WHAT THE TASK REQUIRES
Skipping the images, transcribe each record below as it is.

Collection entries:
-----

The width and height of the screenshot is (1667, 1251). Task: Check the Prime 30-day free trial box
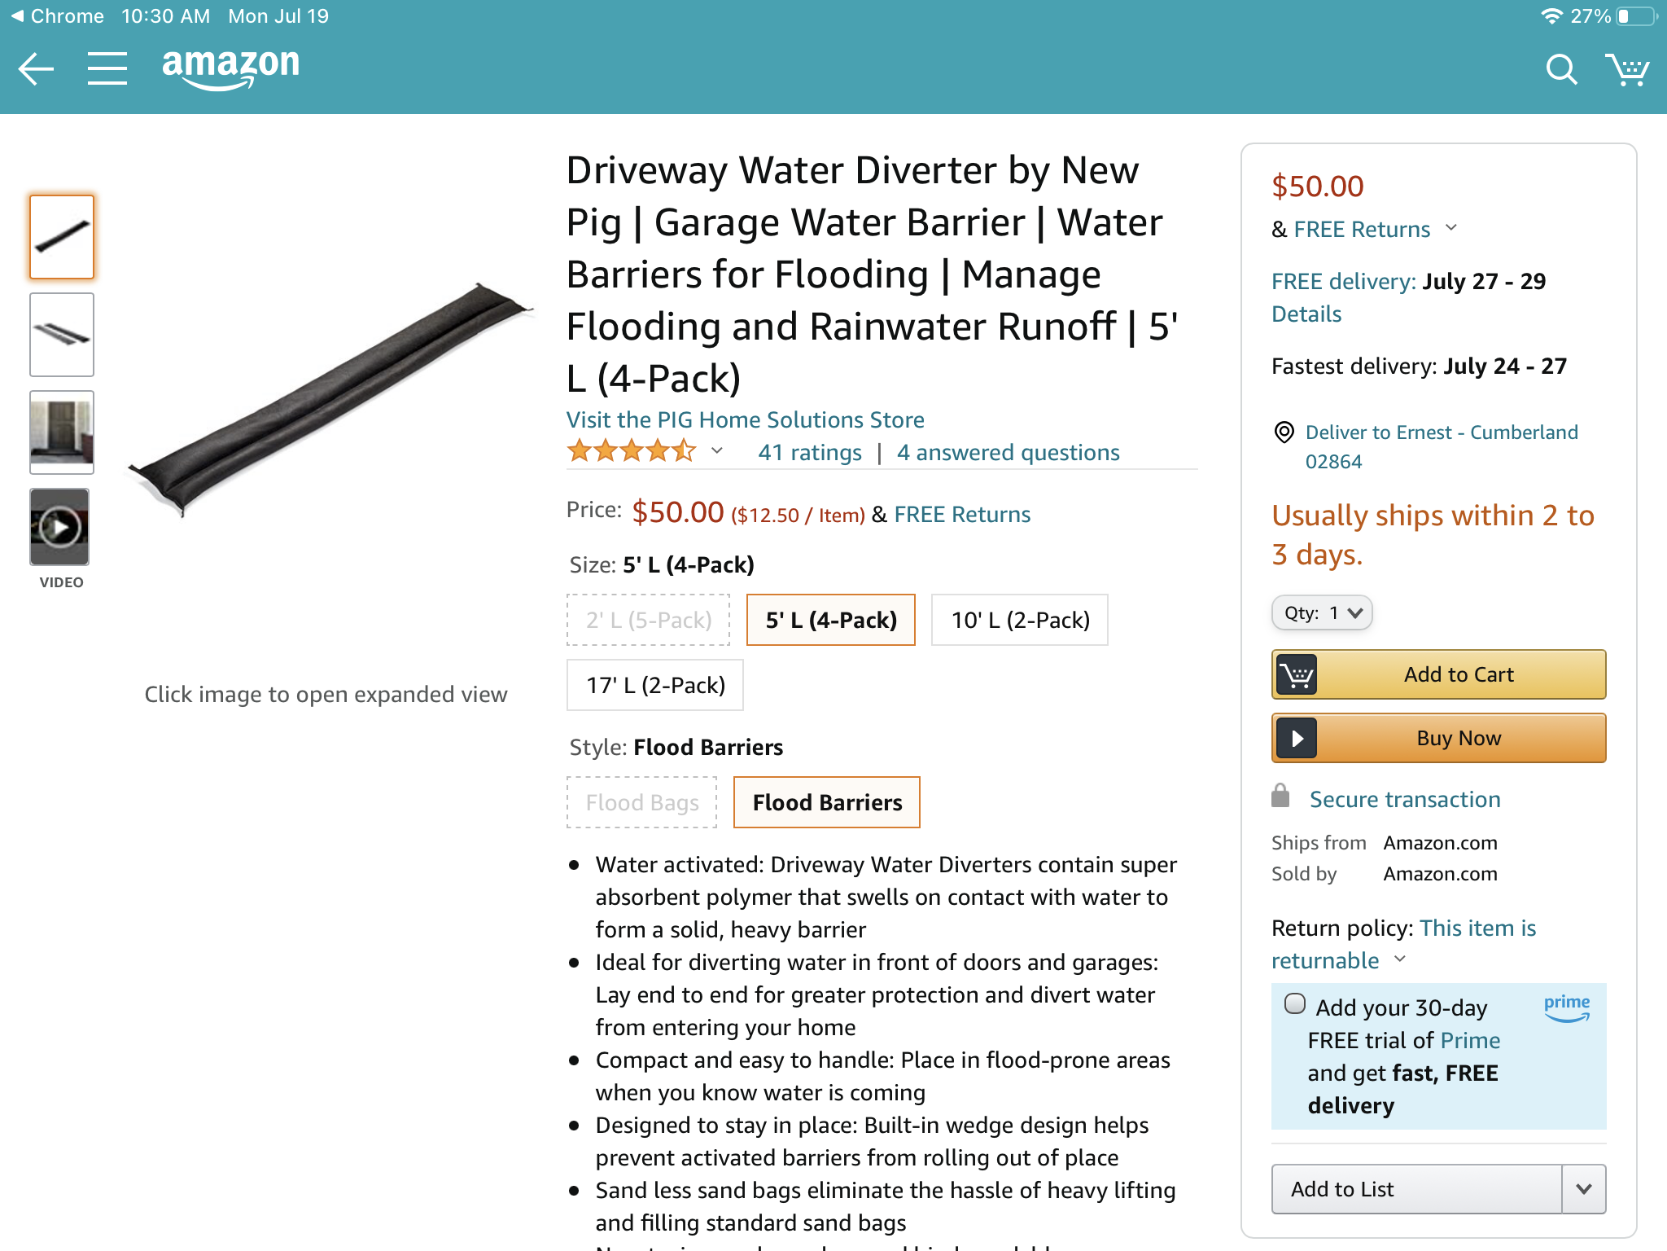[x=1295, y=1003]
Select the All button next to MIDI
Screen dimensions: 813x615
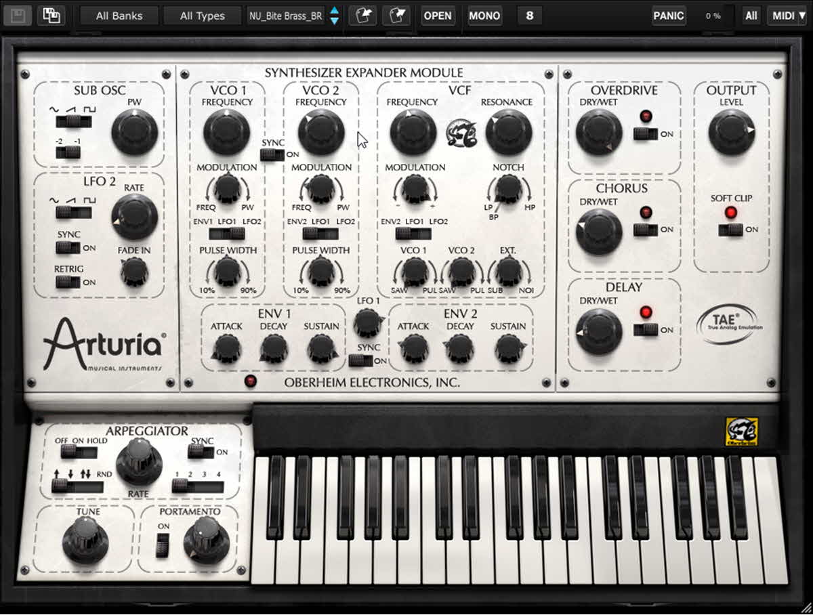click(x=751, y=16)
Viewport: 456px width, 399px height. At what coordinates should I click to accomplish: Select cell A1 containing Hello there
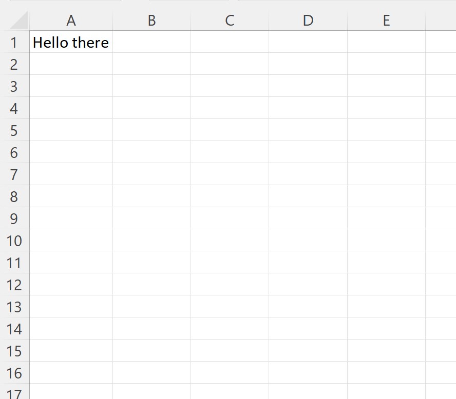(x=71, y=42)
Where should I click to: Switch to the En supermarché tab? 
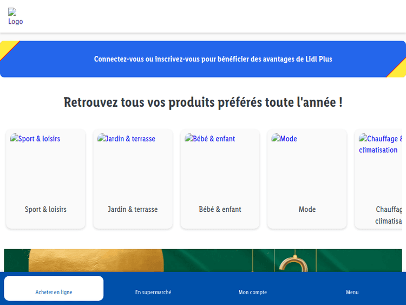coord(153,292)
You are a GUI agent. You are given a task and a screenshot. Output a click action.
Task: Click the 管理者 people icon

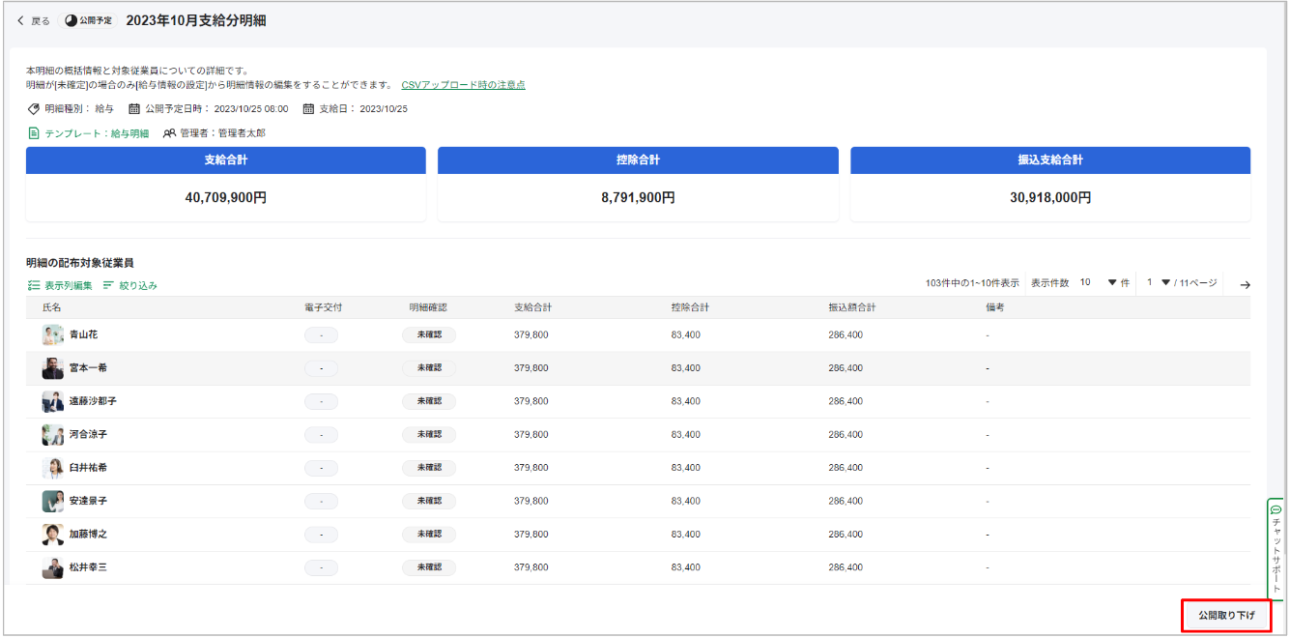click(169, 133)
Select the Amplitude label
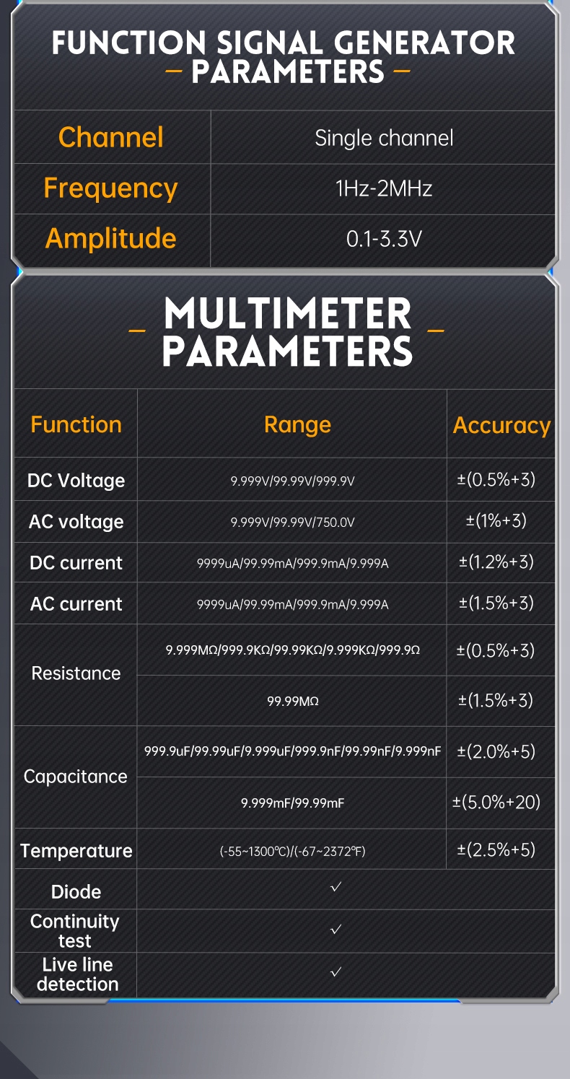The image size is (570, 1079). pos(110,238)
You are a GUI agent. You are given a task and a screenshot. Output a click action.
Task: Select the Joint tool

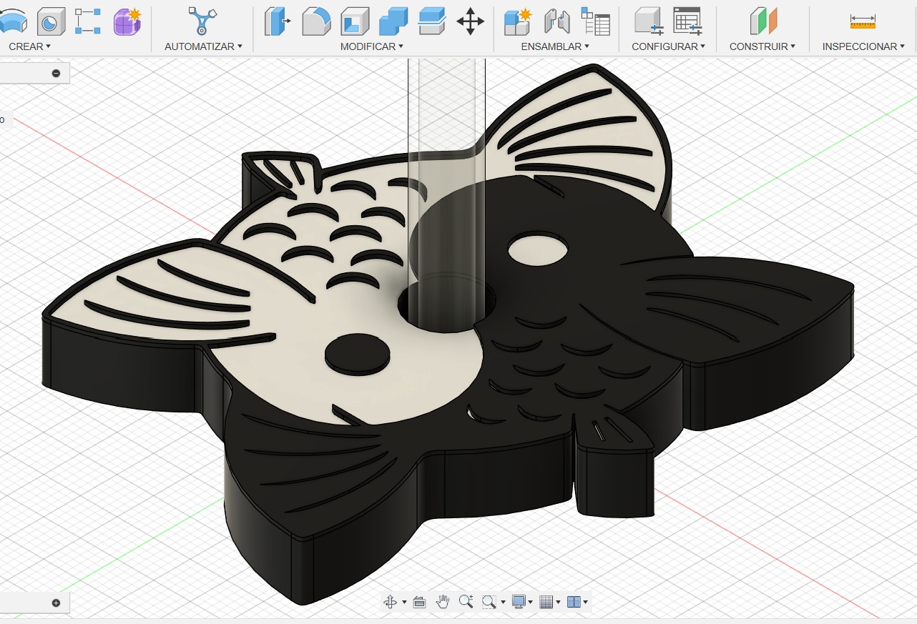557,21
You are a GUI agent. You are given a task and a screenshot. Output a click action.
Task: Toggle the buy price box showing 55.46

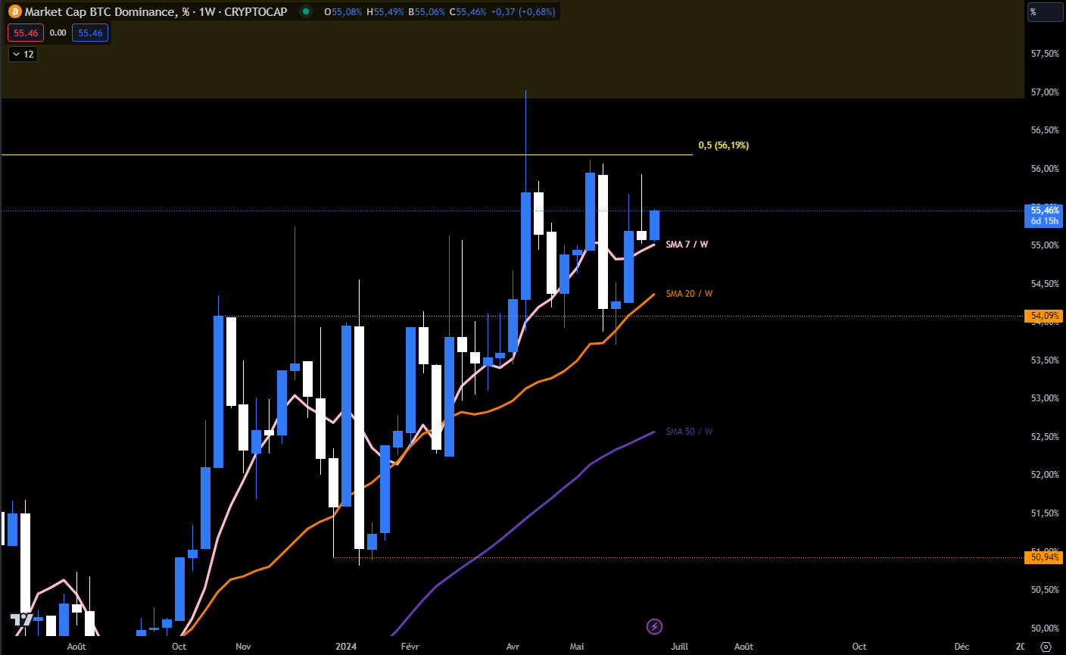(90, 33)
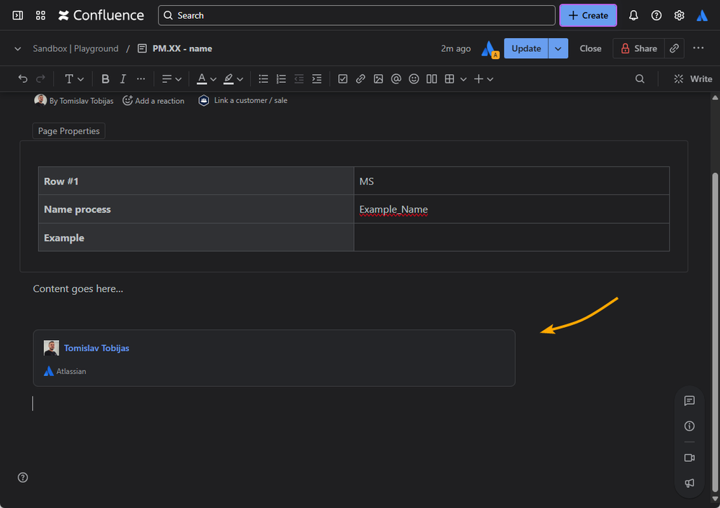Screen dimensions: 720x508
Task: Expand the text alignment dropdown
Action: (x=172, y=79)
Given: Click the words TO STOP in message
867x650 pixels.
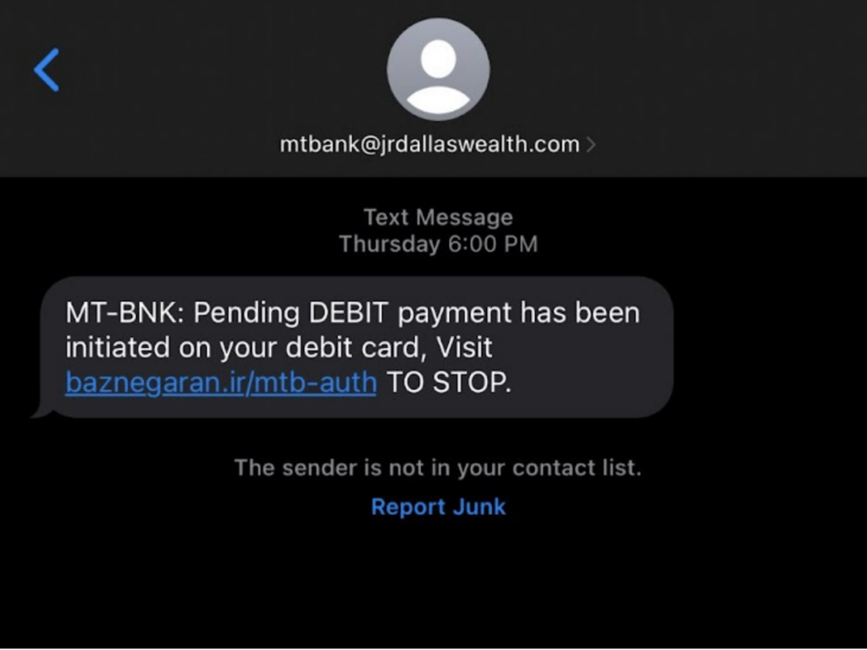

-----

FINISHED EXERCISE
The width and height of the screenshot is (1667, 1251). Task: Check the Prime 30-day free trial box
[x=1295, y=1003]
Select the All button next to MIDI
Screen dimensions: 813x615
click(x=751, y=16)
Viewport: 456px width, 399px height. At what coordinates should I click to accomplish: Select cell A1 containing Hello there
(x=71, y=42)
Where should I click to: Switch to the En supermarché tab? 
coord(153,292)
You are a GUI agent. You are given a task and a screenshot. Output a click action.
Task: Click the 管理者 people icon

click(169, 133)
Select the Amplitude label
The image size is (570, 1079). pos(110,238)
You are a GUI agent. You are given a task and a screenshot. Output a click action.
Task: Select the Joint tool

557,21
You are a GUI agent. You are given a task and a screenshot. Output a click action.
Task: Toggle the buy price box showing 55.46

(90, 33)
Screen dimensions: 720x508
Task: Expand the text alignment dropdown
Action: (x=172, y=79)
Given: Click the words TO STOP in message
867x650 pixels.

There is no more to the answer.